::: SUPPLIED DATA

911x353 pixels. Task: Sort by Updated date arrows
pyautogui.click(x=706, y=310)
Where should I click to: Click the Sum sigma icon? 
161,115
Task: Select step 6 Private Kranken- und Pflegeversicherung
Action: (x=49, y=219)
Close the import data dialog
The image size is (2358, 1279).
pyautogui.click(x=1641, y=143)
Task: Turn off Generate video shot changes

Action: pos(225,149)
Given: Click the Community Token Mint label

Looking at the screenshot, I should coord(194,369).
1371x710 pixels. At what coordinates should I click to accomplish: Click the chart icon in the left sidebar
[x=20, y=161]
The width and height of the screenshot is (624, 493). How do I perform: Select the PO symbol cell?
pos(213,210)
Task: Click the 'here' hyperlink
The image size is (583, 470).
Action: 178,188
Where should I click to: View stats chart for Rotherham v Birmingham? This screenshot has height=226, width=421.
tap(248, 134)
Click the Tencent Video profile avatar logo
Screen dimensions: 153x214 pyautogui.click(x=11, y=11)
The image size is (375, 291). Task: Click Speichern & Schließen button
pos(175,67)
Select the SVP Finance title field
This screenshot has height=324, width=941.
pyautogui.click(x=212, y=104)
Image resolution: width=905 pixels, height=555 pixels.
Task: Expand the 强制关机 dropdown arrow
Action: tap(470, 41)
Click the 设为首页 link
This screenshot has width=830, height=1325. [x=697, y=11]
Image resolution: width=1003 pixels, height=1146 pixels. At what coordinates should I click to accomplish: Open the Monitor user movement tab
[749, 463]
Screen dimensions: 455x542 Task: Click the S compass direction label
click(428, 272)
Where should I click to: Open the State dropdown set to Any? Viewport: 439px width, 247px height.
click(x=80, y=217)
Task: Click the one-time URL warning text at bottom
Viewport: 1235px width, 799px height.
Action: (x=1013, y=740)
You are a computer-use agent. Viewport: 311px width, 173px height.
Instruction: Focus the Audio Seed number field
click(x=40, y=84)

::::::

- WHAT THIS TASK INVOLVES
Print out the records exactly as they were entered.

- WRITTEN RESPONSE
911x353 pixels. Task: Sort by Updated date arrows
pyautogui.click(x=706, y=310)
Where should I click to: Click the Sum sigma icon? 
161,115
Task: Select step 6 Private Kranken- und Pflegeversicherung
Action: (x=49, y=219)
Close the import data dialog
The image size is (2358, 1279).
pyautogui.click(x=1641, y=143)
Task: Turn off Generate video shot changes

Action: pos(225,149)
Given: Click the Community Token Mint label

Looking at the screenshot, I should coord(194,369).
1371x710 pixels. At what coordinates should I click to accomplish: Click the chart icon in the left sidebar
[x=20, y=161]
The width and height of the screenshot is (624, 493). How do I perform: Select the PO symbol cell?
pos(213,210)
Task: Click the 'here' hyperlink
The image size is (583, 470).
Action: 178,188
Where should I click to: View stats chart for Rotherham v Birmingham? This screenshot has height=226, width=421.
tap(248, 134)
Click the Tencent Video profile avatar logo
Screen dimensions: 153x214 pyautogui.click(x=11, y=11)
The image size is (375, 291). Task: Click Speichern & Schließen button
pos(175,67)
Select the SVP Finance title field
This screenshot has height=324, width=941.
pyautogui.click(x=212, y=104)
Image resolution: width=905 pixels, height=555 pixels.
Task: Expand the 强制关机 dropdown arrow
Action: tap(470, 41)
Click the 设为首页 link
This screenshot has width=830, height=1325. [x=697, y=11]
Image resolution: width=1003 pixels, height=1146 pixels. At what coordinates should I click to accomplish: Open the Monitor user movement tab
[749, 463]
Screen dimensions: 455x542 Task: Click the S compass direction label
click(428, 272)
Where should I click to: Open the State dropdown set to Any? Viewport: 439px width, 247px height.
click(x=80, y=217)
Task: Click the one-time URL warning text at bottom
Viewport: 1235px width, 799px height.
Action: (x=1013, y=740)
You are a computer-use agent. Viewport: 311px width, 173px height.
Instruction: Focus the Audio Seed number field
click(x=40, y=84)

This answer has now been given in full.